__Input records__.
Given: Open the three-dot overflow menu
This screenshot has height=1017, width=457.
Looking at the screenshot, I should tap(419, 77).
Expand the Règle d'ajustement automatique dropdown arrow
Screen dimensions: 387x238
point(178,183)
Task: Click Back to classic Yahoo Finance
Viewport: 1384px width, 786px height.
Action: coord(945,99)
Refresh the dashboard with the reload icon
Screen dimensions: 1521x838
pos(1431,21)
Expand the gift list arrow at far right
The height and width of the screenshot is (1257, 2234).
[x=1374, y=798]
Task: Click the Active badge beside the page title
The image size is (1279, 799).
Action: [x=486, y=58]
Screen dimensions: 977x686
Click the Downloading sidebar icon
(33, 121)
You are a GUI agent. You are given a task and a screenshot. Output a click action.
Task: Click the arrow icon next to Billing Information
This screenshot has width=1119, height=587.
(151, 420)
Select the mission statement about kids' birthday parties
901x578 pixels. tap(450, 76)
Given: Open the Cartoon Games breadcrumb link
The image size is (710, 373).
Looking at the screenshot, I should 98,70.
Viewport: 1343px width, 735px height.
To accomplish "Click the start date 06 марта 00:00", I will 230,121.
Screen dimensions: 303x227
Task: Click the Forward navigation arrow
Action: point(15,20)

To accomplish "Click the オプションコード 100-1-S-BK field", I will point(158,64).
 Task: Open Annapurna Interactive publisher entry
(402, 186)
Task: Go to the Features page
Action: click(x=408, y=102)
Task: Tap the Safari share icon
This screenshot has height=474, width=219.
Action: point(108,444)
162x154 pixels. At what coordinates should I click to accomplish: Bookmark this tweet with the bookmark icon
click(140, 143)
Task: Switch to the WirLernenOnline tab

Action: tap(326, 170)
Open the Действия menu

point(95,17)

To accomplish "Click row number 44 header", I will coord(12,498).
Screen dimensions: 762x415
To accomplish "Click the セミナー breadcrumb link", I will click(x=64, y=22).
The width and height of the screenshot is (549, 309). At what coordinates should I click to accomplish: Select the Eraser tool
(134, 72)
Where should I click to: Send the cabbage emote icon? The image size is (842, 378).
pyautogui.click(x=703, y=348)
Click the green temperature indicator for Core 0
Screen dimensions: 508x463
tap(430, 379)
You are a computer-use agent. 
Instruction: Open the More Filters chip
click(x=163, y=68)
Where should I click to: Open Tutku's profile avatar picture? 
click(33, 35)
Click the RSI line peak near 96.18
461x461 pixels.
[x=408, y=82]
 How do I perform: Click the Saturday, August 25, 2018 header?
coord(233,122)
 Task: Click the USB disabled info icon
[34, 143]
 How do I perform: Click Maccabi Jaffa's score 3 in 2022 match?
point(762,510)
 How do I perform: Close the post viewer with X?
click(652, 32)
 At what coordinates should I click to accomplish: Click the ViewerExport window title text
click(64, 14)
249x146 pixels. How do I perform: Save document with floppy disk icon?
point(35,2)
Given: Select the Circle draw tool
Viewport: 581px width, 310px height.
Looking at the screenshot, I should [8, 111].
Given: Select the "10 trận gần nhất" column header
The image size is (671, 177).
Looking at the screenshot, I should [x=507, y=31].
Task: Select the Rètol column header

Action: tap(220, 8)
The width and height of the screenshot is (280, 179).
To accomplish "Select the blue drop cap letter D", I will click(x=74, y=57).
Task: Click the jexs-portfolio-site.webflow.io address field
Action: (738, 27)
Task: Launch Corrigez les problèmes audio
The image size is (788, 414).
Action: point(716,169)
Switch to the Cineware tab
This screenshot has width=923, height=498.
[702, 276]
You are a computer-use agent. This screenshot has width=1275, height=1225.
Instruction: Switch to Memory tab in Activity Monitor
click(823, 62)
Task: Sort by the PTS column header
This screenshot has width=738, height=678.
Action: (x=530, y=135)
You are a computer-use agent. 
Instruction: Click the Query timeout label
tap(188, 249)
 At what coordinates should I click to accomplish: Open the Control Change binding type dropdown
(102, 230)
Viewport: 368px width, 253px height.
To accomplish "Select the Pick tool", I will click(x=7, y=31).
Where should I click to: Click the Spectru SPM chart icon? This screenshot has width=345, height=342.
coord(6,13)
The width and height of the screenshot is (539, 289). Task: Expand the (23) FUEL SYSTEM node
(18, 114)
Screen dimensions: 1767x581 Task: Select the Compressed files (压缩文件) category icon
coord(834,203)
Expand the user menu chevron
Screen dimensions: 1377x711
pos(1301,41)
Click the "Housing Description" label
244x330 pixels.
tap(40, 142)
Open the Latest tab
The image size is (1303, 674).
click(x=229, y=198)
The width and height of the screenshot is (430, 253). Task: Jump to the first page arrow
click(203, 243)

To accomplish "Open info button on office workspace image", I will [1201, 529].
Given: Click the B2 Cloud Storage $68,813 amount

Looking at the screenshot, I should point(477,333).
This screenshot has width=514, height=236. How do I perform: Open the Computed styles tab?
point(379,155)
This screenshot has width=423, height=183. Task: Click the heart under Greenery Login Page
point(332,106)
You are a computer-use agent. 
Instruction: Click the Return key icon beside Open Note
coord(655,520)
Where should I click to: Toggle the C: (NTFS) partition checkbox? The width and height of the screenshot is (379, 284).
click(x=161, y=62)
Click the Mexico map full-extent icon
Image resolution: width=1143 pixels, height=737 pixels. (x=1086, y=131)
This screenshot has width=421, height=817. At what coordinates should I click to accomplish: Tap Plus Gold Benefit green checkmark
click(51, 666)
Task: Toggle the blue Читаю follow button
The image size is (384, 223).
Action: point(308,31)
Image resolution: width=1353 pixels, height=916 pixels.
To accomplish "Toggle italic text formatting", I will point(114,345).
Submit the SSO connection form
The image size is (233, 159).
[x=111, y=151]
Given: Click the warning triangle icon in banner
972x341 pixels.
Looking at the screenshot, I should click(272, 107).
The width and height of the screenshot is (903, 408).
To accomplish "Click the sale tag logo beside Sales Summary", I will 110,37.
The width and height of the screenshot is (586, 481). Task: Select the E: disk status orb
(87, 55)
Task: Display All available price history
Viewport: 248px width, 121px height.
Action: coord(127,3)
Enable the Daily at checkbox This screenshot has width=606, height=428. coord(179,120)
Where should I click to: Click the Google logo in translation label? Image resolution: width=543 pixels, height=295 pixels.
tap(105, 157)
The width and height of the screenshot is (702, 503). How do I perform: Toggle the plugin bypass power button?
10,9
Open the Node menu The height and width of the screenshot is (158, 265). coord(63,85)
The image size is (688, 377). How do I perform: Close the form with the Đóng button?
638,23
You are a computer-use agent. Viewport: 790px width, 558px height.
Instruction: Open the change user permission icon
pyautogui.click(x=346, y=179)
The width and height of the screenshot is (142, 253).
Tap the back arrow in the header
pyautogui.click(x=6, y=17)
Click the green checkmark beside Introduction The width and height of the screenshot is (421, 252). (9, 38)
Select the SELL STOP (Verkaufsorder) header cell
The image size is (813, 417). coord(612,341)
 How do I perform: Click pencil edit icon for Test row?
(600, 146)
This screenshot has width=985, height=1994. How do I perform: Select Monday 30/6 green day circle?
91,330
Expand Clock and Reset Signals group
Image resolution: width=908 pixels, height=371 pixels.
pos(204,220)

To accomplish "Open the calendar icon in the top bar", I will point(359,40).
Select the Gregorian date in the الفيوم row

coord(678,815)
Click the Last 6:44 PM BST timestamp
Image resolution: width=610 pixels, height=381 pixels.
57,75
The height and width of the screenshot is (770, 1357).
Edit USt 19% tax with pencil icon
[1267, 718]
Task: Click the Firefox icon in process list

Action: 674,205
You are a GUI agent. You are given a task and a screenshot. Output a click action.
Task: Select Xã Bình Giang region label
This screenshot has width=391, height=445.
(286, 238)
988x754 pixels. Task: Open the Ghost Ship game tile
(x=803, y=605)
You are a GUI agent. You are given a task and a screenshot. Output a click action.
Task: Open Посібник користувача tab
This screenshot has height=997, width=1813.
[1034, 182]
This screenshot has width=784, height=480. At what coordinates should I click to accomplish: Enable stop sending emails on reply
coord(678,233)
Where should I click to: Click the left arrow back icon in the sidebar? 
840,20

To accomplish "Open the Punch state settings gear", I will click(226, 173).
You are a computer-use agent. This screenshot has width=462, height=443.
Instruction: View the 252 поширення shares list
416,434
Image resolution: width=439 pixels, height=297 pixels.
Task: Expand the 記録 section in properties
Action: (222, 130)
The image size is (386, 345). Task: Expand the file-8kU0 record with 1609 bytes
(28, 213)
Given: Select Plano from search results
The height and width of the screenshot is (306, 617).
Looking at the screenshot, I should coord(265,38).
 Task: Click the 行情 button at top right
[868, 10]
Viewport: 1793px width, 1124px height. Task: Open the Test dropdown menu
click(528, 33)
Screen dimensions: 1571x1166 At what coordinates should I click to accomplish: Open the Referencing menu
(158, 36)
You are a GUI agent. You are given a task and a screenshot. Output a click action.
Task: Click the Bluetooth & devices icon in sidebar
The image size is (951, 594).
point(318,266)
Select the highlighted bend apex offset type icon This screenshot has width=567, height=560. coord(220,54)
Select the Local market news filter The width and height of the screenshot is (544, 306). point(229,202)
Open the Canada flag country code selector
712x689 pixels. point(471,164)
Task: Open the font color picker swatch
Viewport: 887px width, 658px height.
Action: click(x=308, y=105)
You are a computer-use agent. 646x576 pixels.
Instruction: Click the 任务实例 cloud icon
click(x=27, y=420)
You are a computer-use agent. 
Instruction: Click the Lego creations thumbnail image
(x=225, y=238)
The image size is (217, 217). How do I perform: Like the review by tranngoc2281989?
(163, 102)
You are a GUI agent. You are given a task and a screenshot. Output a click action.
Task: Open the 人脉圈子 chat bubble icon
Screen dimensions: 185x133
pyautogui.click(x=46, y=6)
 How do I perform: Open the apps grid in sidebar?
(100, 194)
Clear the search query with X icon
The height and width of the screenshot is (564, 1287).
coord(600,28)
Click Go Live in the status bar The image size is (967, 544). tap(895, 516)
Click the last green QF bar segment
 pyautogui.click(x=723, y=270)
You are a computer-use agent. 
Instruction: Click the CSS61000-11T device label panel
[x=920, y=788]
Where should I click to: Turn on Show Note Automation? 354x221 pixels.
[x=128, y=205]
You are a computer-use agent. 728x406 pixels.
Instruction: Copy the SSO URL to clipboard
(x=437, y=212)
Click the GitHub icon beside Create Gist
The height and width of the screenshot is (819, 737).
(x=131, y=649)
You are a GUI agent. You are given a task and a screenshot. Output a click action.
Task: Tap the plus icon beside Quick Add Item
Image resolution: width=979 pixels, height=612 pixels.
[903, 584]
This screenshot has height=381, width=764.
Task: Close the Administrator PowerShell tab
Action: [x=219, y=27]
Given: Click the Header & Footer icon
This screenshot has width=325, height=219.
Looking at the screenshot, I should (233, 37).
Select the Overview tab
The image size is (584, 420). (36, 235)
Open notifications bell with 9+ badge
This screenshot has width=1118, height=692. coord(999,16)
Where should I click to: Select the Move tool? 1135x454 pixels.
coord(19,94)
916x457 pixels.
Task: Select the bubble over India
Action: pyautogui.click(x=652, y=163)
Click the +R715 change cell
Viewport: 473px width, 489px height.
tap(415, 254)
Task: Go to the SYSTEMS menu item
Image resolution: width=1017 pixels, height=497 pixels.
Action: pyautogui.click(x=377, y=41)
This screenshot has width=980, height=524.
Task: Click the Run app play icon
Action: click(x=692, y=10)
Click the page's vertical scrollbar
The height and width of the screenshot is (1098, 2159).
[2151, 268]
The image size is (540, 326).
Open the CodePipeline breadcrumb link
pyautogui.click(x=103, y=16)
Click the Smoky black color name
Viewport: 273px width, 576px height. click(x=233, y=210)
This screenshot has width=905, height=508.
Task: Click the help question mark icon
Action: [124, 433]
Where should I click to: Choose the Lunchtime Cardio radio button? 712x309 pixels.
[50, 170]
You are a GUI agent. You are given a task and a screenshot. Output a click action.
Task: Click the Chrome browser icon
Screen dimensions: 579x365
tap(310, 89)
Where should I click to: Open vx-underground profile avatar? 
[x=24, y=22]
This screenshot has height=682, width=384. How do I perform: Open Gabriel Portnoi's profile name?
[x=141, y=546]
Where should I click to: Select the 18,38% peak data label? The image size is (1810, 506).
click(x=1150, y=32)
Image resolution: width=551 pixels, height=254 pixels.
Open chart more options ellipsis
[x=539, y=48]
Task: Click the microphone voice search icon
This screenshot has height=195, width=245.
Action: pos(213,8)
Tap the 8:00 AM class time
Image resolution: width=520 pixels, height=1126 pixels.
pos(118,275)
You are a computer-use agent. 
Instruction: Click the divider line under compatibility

__Written instruction__. Copy the items line for line, from the start through the line containing "Action: point(15,20)", inclusive.

__Expected answer__.
Given: Open the three-dot overflow menu
This screenshot has height=1017, width=457.
Looking at the screenshot, I should tap(419, 77).
Expand the Règle d'ajustement automatique dropdown arrow
Screen dimensions: 387x238
point(178,183)
Task: Click Back to classic Yahoo Finance
Viewport: 1384px width, 786px height.
Action: coord(945,99)
Refresh the dashboard with the reload icon
Screen dimensions: 1521x838
pos(1431,21)
Expand the gift list arrow at far right
The height and width of the screenshot is (1257, 2234).
[x=1374, y=798]
Task: Click the Active badge beside the page title
The image size is (1279, 799).
Action: [x=486, y=58]
Screen dimensions: 977x686
Click the Downloading sidebar icon
(33, 121)
You are a GUI agent. You are given a task and a screenshot. Output a click action.
Task: Click the arrow icon next to Billing Information
This screenshot has width=1119, height=587.
(151, 420)
Select the mission statement about kids' birthday parties
901x578 pixels. tap(450, 76)
Given: Open the Cartoon Games breadcrumb link
The image size is (710, 373).
Looking at the screenshot, I should 98,70.
Viewport: 1343px width, 735px height.
To accomplish "Click the start date 06 марта 00:00", I will 230,121.
Screen dimensions: 303x227
Task: Click the Forward navigation arrow
Action: point(15,20)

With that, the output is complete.